Required work:
Beginning with the line that contains "Task: Click the red" and ending with the line that contains "You are a computer-use", reproduce the lines of the entries below exactly, omitting pictures.

Data supplied:
■ ■ ■ ■ ■ ■ ■
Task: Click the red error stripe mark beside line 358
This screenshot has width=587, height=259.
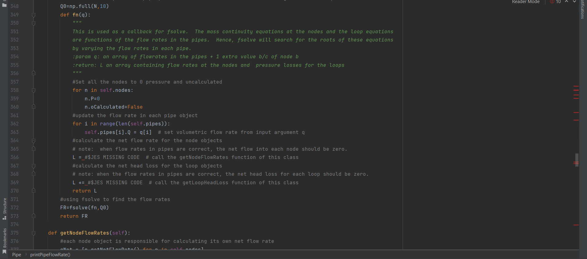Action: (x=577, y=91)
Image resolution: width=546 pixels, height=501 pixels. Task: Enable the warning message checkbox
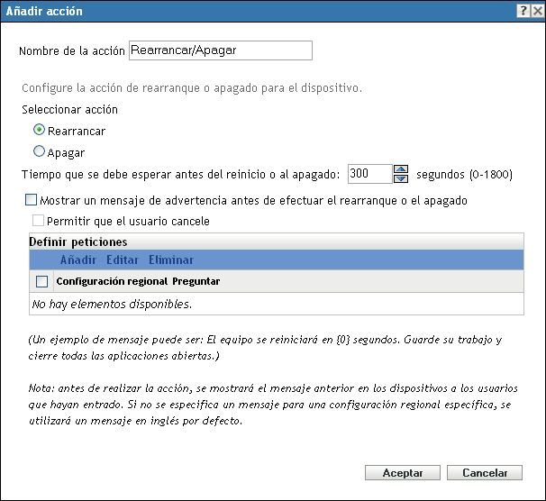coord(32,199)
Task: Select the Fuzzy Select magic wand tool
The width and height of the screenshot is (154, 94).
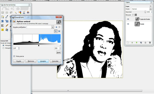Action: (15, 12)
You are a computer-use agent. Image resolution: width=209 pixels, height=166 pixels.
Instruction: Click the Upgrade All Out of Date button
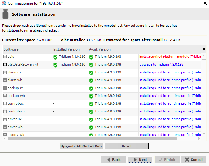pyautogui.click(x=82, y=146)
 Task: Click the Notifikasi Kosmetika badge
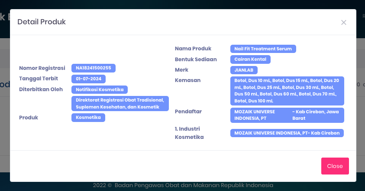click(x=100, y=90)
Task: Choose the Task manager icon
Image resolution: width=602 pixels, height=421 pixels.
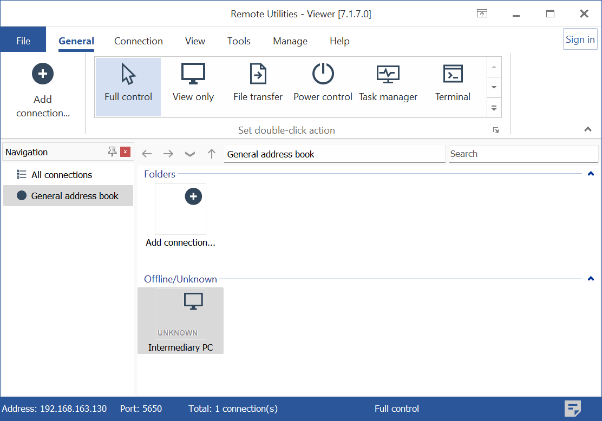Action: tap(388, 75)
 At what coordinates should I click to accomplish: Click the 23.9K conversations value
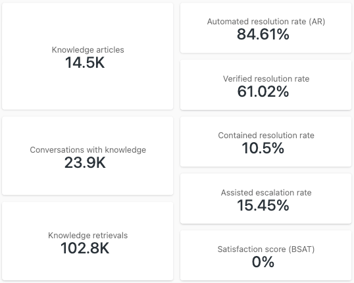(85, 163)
■ ■ ■ ■ ■ ■ ■
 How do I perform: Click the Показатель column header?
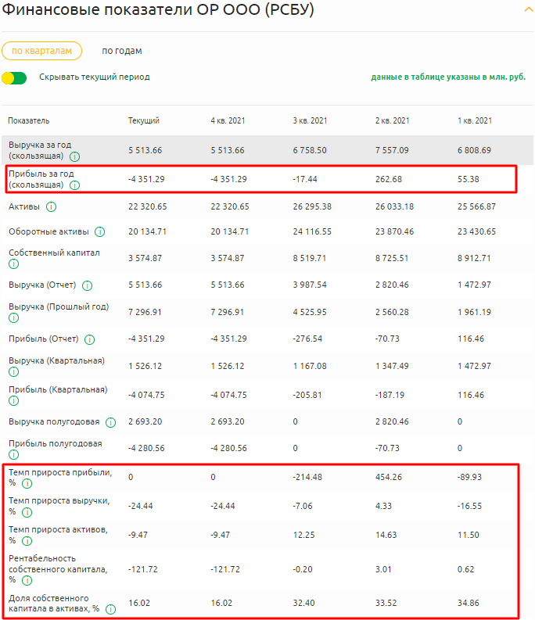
■ ■ ■ ■ ■ ■ ■
Exercise result:
Task: Click the red error stripe mark beside line 358
This screenshot has width=587, height=259.
Action: (x=577, y=91)
Image resolution: width=546 pixels, height=501 pixels. Task: Enable the warning message checkbox
coord(32,199)
Task: Select the Fuzzy Select magic wand tool
The width and height of the screenshot is (154, 94).
Action: (15, 12)
You are a computer-use agent. Image resolution: width=209 pixels, height=166 pixels.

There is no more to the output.